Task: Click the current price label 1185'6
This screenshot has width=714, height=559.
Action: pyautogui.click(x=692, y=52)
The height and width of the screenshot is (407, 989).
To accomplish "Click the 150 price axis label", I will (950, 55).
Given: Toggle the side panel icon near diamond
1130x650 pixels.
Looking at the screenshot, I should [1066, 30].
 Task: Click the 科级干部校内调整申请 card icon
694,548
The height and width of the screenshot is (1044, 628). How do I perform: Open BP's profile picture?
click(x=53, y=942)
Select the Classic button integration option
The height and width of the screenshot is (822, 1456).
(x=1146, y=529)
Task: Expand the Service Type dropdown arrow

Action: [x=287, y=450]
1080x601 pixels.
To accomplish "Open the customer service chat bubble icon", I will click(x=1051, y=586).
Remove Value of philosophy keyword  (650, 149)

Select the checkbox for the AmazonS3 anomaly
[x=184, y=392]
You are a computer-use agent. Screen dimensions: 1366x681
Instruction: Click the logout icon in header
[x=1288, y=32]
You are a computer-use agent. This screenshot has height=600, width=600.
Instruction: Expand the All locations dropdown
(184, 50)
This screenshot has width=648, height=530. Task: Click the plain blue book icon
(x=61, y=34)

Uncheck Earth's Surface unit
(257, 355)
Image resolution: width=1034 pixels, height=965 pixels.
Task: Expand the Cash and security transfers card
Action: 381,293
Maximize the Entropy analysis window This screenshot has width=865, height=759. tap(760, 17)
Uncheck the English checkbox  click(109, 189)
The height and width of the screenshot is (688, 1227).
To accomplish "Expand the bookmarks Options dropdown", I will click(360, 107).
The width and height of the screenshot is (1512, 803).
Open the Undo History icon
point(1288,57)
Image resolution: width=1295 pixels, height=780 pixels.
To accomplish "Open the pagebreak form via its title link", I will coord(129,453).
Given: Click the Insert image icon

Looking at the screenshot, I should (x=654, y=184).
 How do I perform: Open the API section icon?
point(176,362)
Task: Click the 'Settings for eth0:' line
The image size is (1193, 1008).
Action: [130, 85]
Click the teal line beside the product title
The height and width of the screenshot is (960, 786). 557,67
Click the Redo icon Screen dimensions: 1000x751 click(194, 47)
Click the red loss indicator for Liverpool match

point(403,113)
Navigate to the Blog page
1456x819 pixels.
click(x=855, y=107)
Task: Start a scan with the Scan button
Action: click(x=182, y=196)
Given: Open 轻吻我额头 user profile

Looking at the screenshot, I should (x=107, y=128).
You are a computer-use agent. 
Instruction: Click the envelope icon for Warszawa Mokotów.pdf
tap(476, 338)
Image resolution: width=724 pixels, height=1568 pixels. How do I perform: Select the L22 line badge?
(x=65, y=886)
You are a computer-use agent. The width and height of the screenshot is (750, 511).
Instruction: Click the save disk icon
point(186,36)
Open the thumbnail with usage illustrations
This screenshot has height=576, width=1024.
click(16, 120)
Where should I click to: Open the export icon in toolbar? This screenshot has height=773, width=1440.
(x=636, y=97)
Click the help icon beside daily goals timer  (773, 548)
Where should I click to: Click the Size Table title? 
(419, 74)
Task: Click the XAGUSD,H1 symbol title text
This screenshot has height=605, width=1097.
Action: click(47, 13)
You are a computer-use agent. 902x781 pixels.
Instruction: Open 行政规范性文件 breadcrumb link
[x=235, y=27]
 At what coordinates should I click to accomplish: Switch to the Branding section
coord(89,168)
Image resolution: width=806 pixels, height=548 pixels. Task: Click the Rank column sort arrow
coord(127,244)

- - - - -

> **Directions for this task**: Only the lines from the one with "Instruction: Click the save disk icon" through the end of the records above are to be copied, exactly as written.

> **Expected output**:
Instruction: Click the save disk icon
point(186,36)
Open the thumbnail with usage illustrations
This screenshot has height=576, width=1024.
click(16, 120)
Where should I click to: Open the export icon in toolbar? This screenshot has height=773, width=1440.
(x=636, y=97)
Click the help icon beside daily goals timer  (773, 548)
Where should I click to: Click the Size Table title? 
(419, 74)
Task: Click the XAGUSD,H1 symbol title text
This screenshot has height=605, width=1097.
Action: click(47, 13)
You are a computer-use agent. 902x781 pixels.
Instruction: Open 行政规范性文件 breadcrumb link
[x=235, y=27]
 At what coordinates should I click to accomplish: Switch to the Branding section
coord(89,168)
Image resolution: width=806 pixels, height=548 pixels. Task: Click the Rank column sort arrow
coord(127,244)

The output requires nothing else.